Exactly and only the lines below from the one containing "The width and" down to the one containing "Given: Open the System Components page" are wanted, both included; please exclude every picture.

[Stored data entries]
-=-=-

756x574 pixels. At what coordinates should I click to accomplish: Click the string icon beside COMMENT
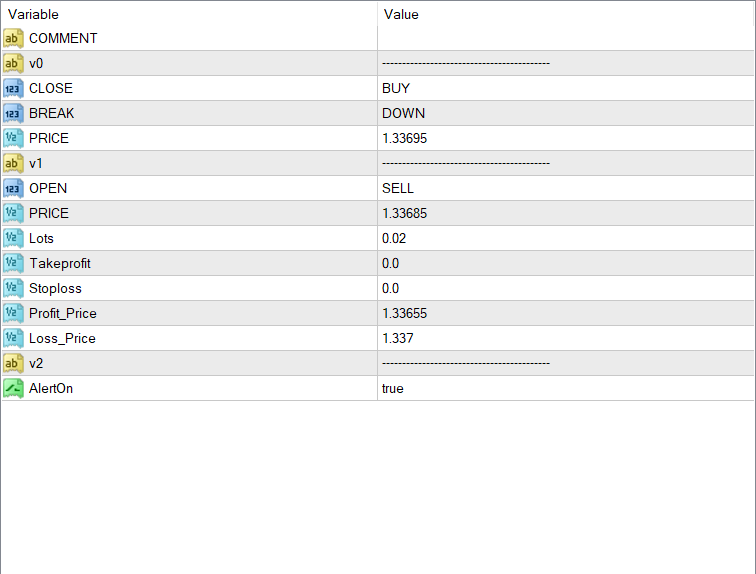(13, 38)
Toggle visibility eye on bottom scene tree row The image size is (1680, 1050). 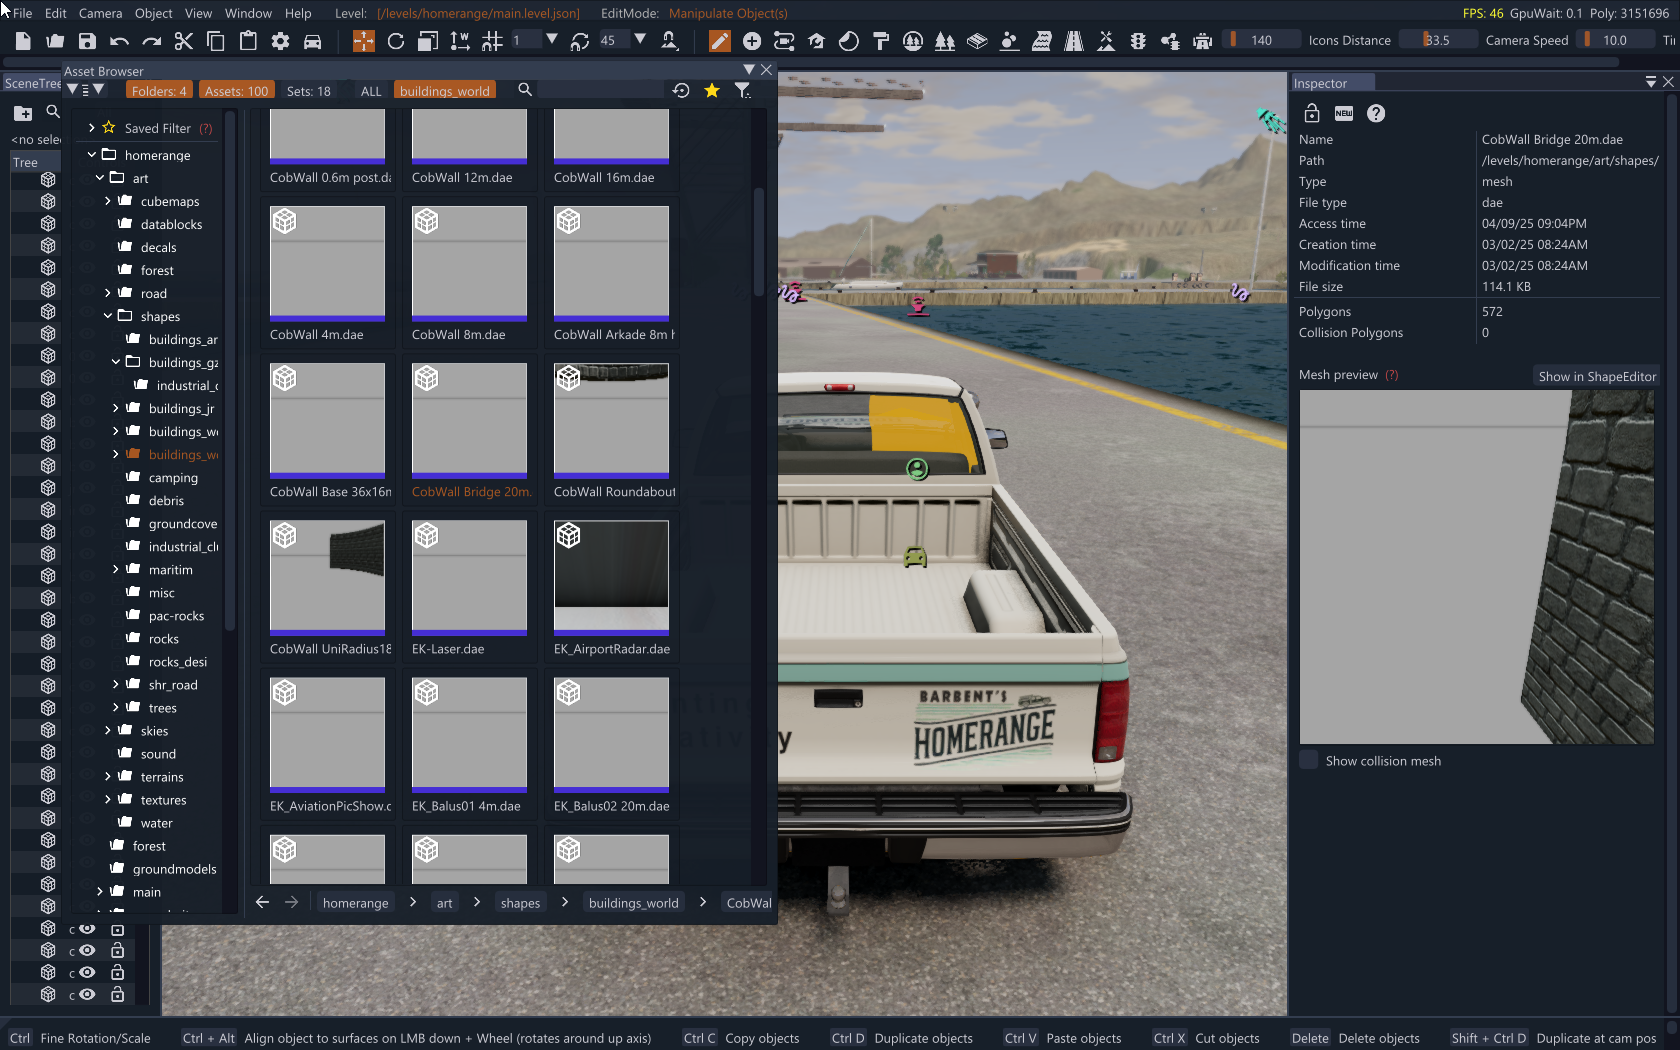(88, 994)
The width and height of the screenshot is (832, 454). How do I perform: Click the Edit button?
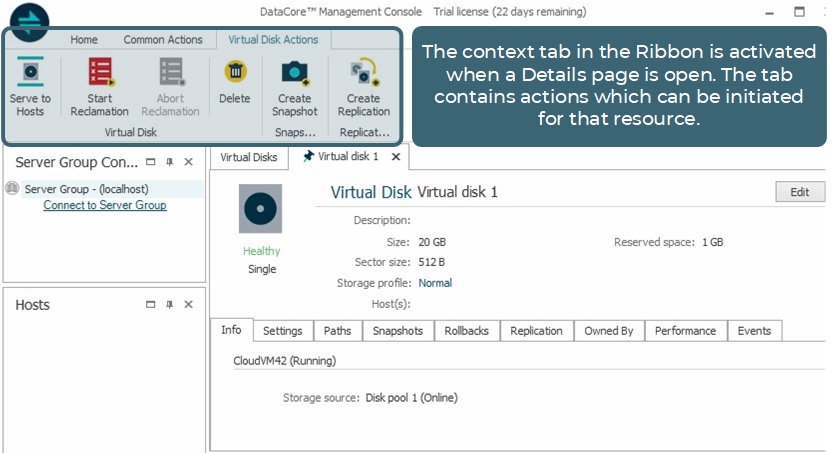pyautogui.click(x=799, y=192)
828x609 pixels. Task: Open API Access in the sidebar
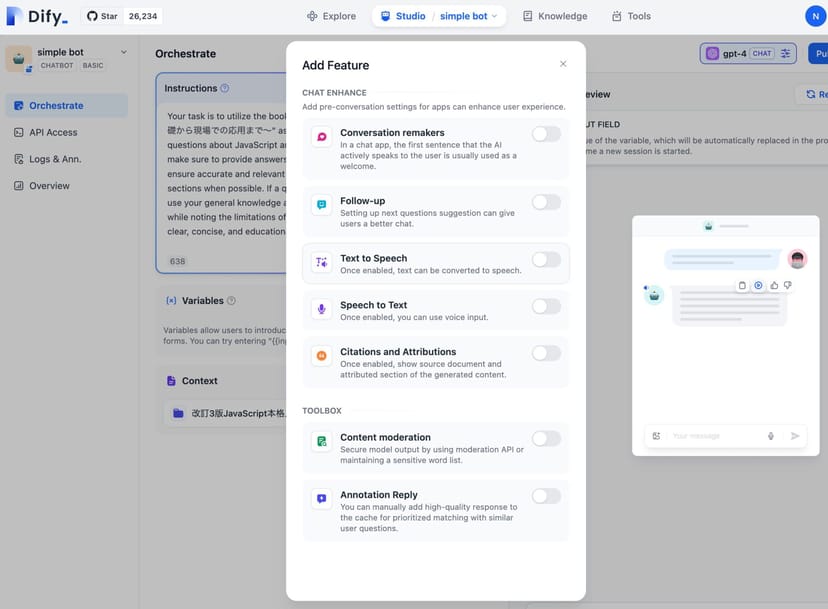click(x=52, y=132)
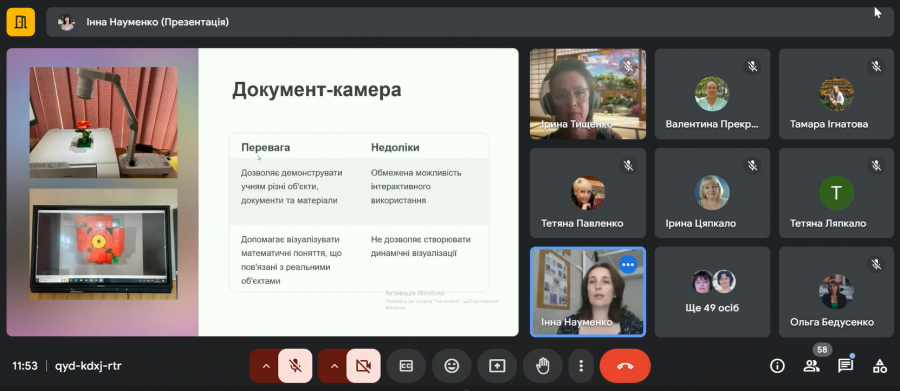
Task: Open the three-dot more options menu
Action: (581, 366)
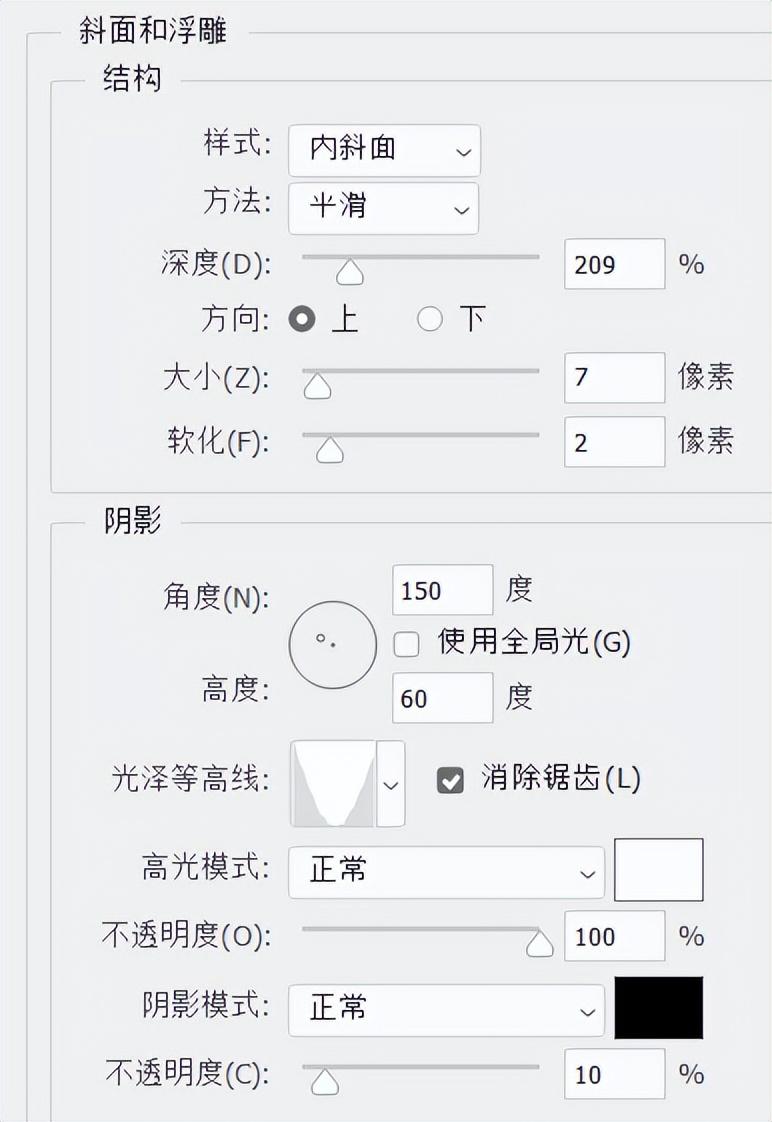Enable the 使用全局光 (Use Global Light) checkbox
This screenshot has height=1122, width=772.
[407, 644]
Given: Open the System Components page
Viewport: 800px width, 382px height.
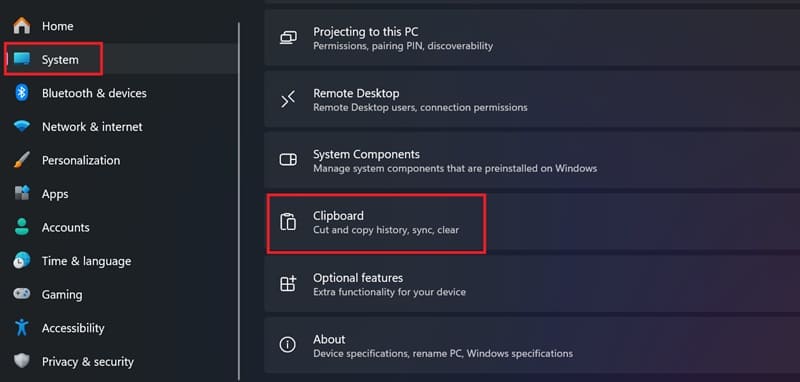Looking at the screenshot, I should pyautogui.click(x=532, y=161).
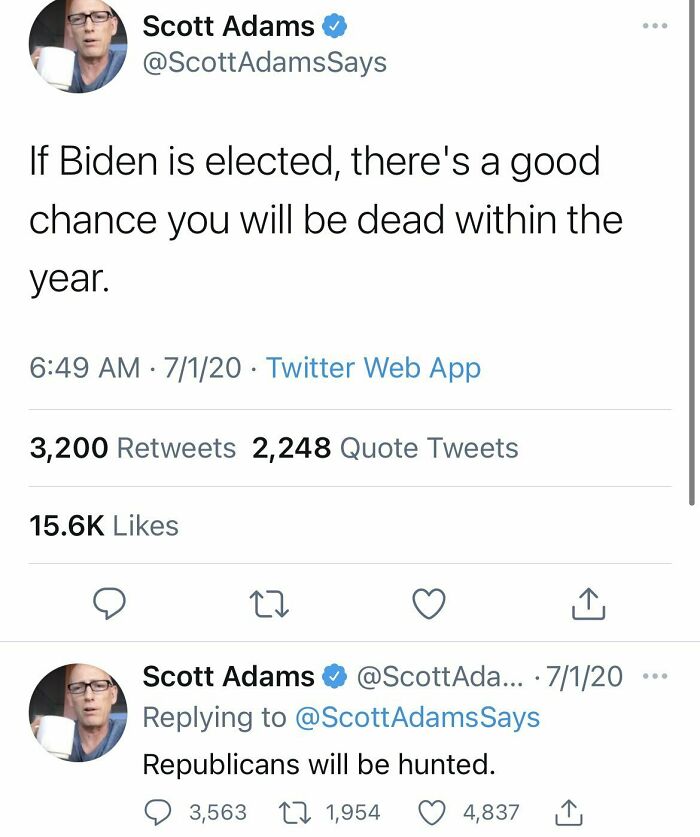The image size is (700, 837).
Task: View the 15.6K Likes list
Action: 104,525
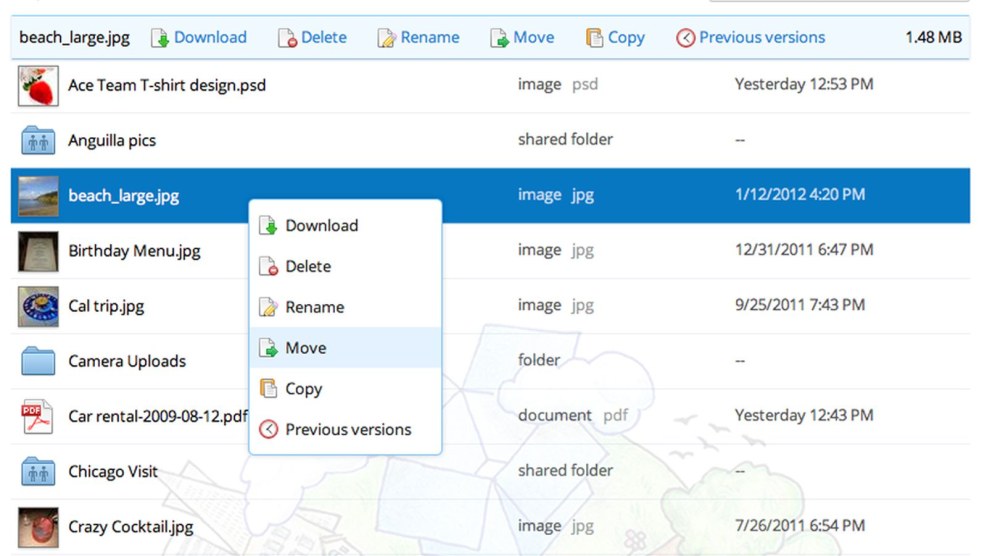Click the PDF icon for Car rental file
987x556 pixels.
coord(38,416)
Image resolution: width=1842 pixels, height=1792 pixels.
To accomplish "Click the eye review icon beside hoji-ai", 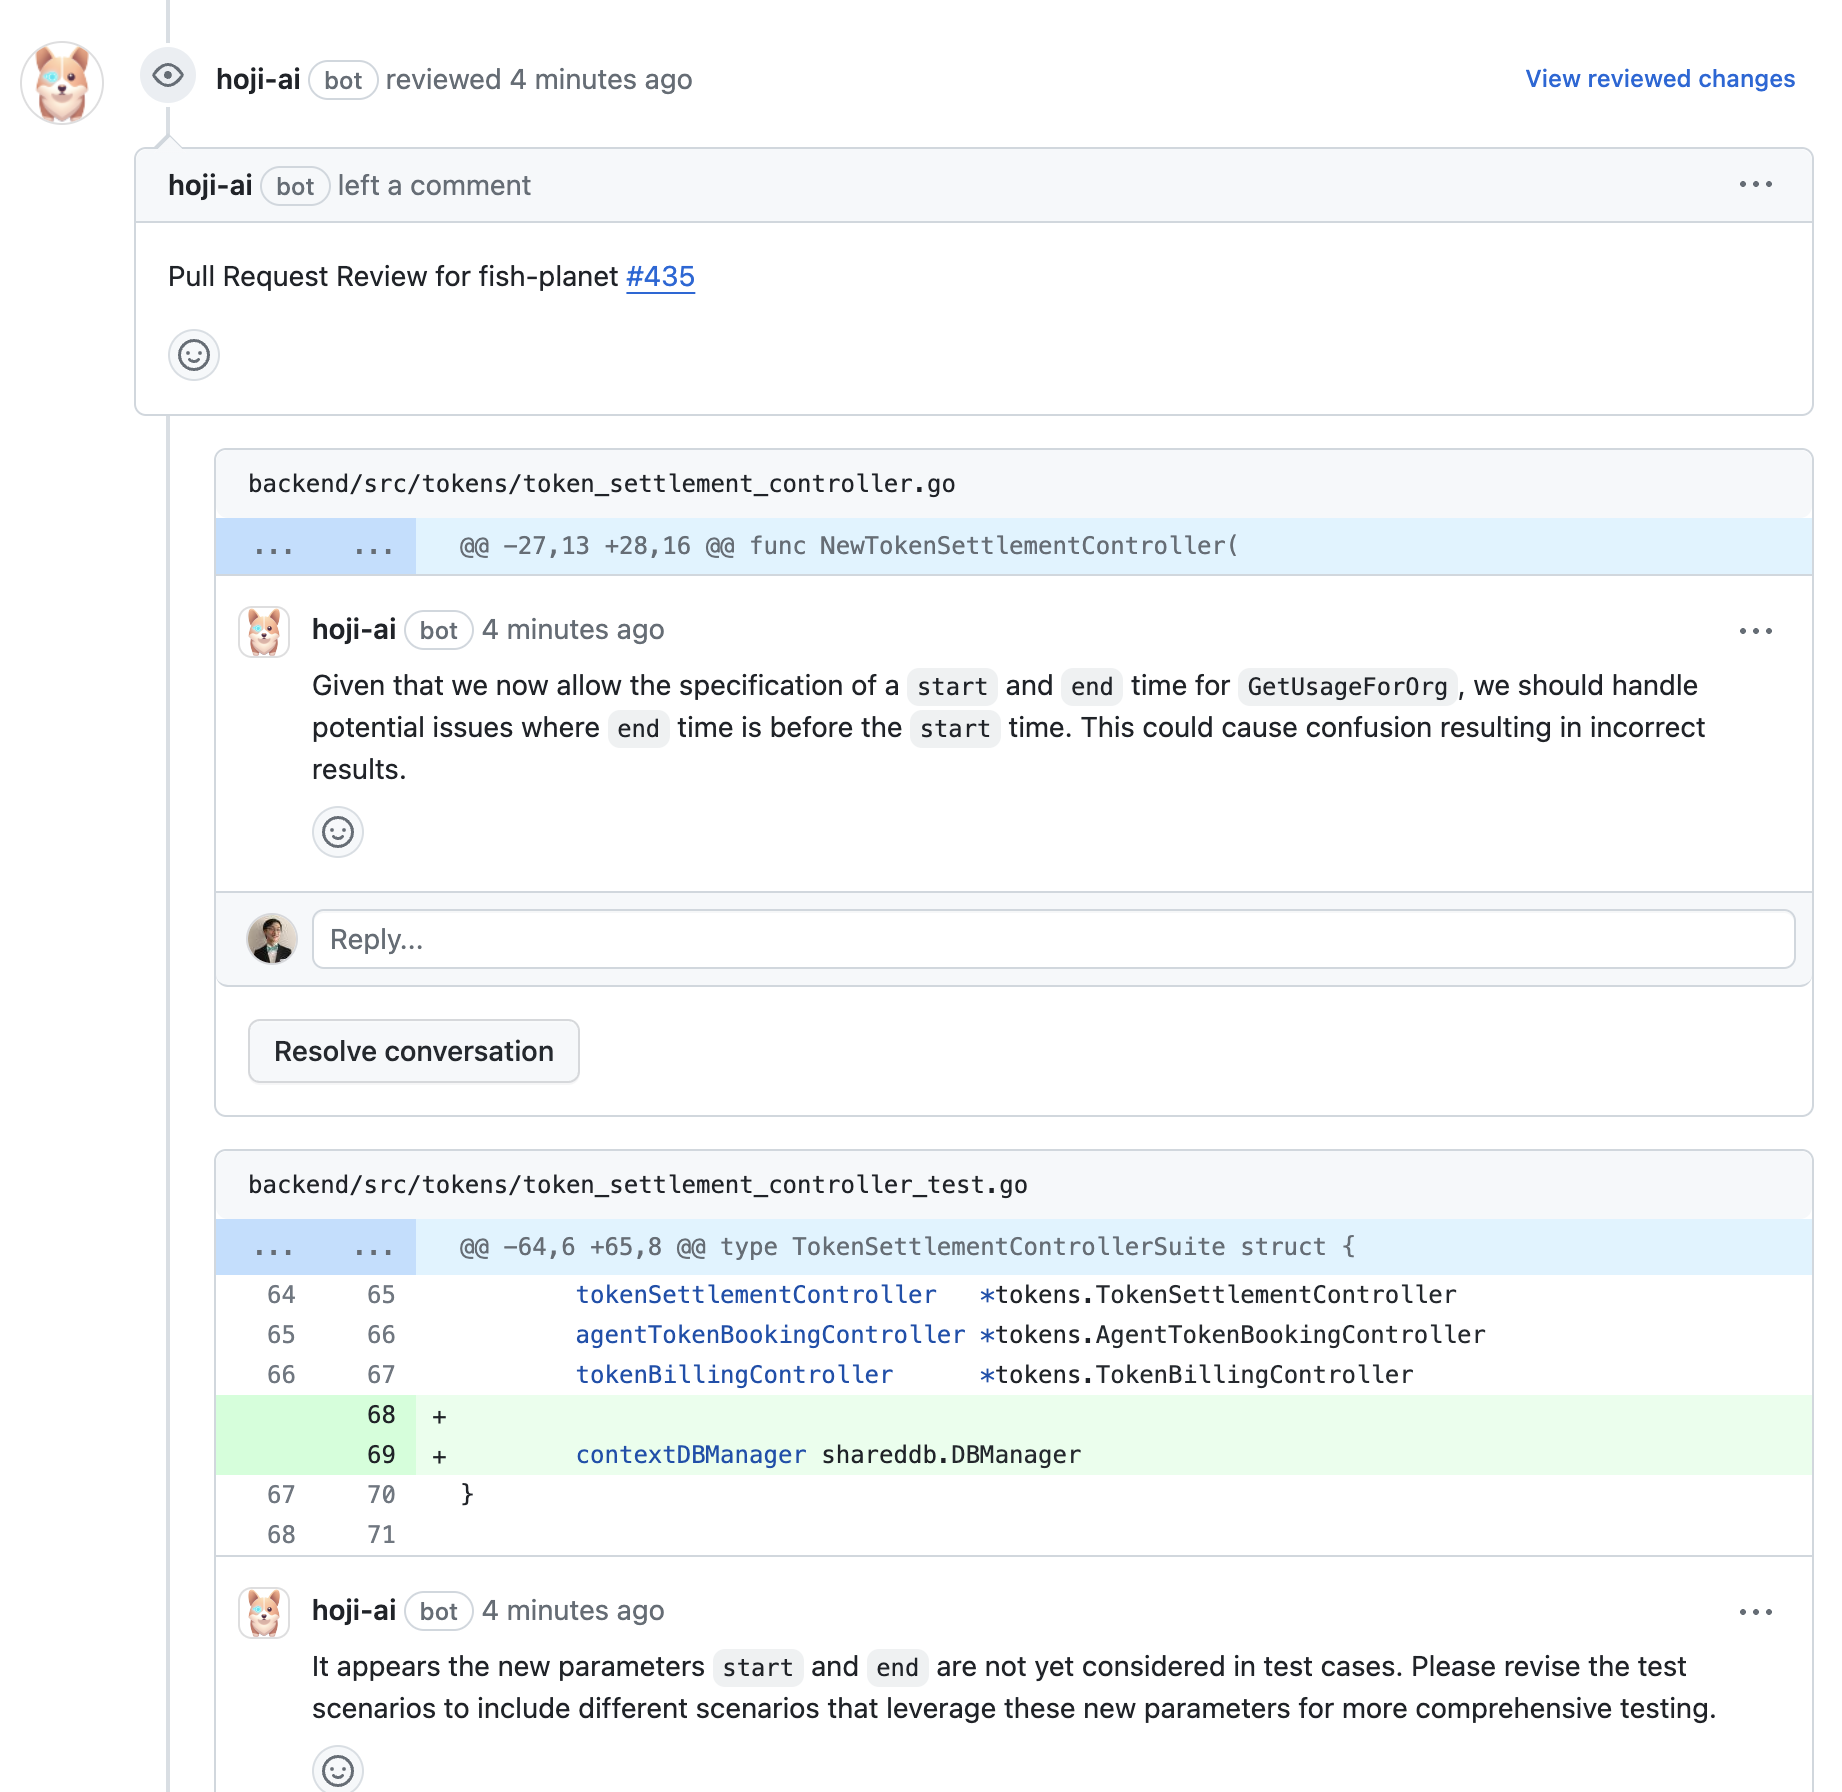I will (x=167, y=76).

-=-=-

§ **COMPLETED TASK**
The width and height of the screenshot is (832, 454). How do I perform: Click the Edit button?
pyautogui.click(x=799, y=192)
828x609 pixels. Task: Open API Access in the sidebar
click(x=52, y=132)
Task: Open the three-dot more options menu
Action: (581, 366)
Enable the 使用全局光 (Use Global Light) checkbox
This screenshot has height=1122, width=772.
[407, 644]
Given: Open the System Components page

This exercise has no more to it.